Goto Masakazu, Okitsu Hiroshi, Yuasa Yasuhiro, Kuramoto Shunsuke, Tomibayashi Atsushi, Matsumoto Daisuke, Masuda Yuri, Edagawa Hiroshi, Tani Ryotaro, Mori Osamu, Matsuo Yuta
Department of Gastroenterological Surgery, Tokushima Red Cross Hospital.
J Med Invest. 2016;63(1-2):68-73. doi: 10.2152/jmi.63.68.
The purpose of this study was to investigate the oncologic outcomes of laparoscopic distal gastrectomy (LDG) for advanced gastric cancer (AGC). Between April 2003 and March 2014, LDG was performed for 392 patients, 91 patients (23.2%) had histopathologically diagnosed AGC beyond T2 depth. The clinicopathological features, postoperative outcomes, mortality, morbidity, recurrence rate, and survivals of those patients were reviewed. The TNM stages of the tumor were IB in 26 patients (28.5%), IIA in 20 (21.9%), IIB in 18 (19.7%), IIIA in 13 (14.2%), IIIB in 6 (6.5%), IIIC in 6 (6.5%), and IV in 2 (2.1%). Major morbidity occurred in 14 patients (15.3%), with no postoperative mortality. Median follow-up was 24.5 months; 10 patients developed recurrence during the follow-up period, and 10 patients died, including 6 cancer deaths. The 5-year overall and disease-free survival rates were 76.8% and 72.6%, respectively. By stage, OS/DFS was 92.3%/91.8% in stage IB, 85.4%/85.4% in stage II, and 49.3%/26.9% in stage III. Oncologic outcomes were good in patients with AGC, especially with stage IB-IIB, who underwent LDG. LDG appears to be an effective approach for treating stage IB and II gastric cancer.

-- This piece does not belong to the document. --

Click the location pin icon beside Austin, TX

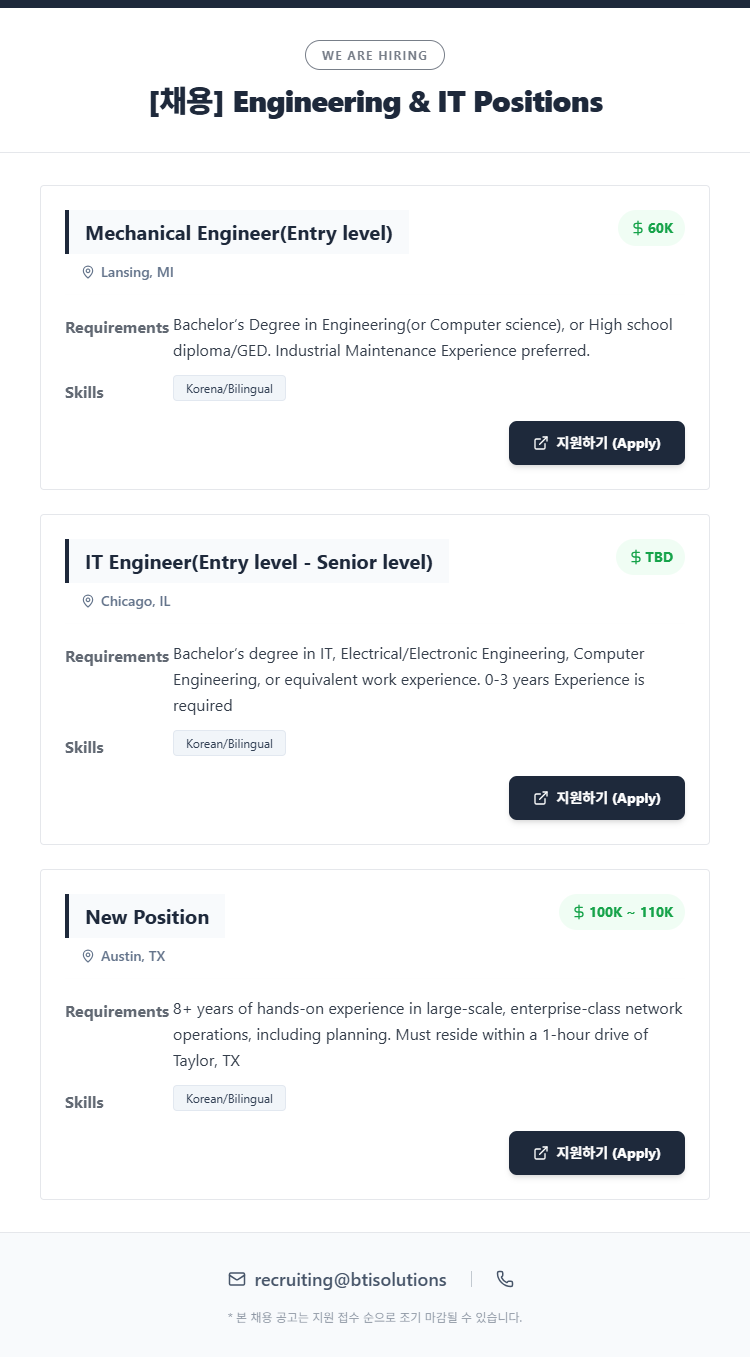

本研究旨在探讨腹腔镜远端胃癌切除术(LDG)治疗进展期胃癌(AGC)的肿瘤学结局。2003年4月至2014年3月期间,对392例患者实施了LDG,其中91例(23.2%)经组织病理学诊断为T2深度以上的AGC。回顾了这些患者的临床病理特征、术后结局、死亡率、发病率、复发率和生存率。肿瘤的TNM分期为IB期26例(28.5%)、IIA期20例(21.9%)、IIB期18例(19.7%)、IIIA期13例(14.2%)、IIIB期6例(6.5%)、IIIC期6例(6.5%)、IV期2例(2.1%)。14例患者(15.3%)发生了严重并发症,无术后死亡病例。中位随访时间为24.5个月;10例患者在随访期间出现复发,10例患者死亡,其中6例死于癌症。5年总生存率和无病生存率分别为76.8%和72.6%。按分期计算,IB期的总生存率/无病生存率为92.3%/91.8%,II期为85.4%/85.4%,III期为49.3%/26.9%。接受LDG的AGC患者,尤其是IB-IIB期患者,肿瘤学结局良好。LDG似乎是治疗IB期和II期胃癌的有效方法。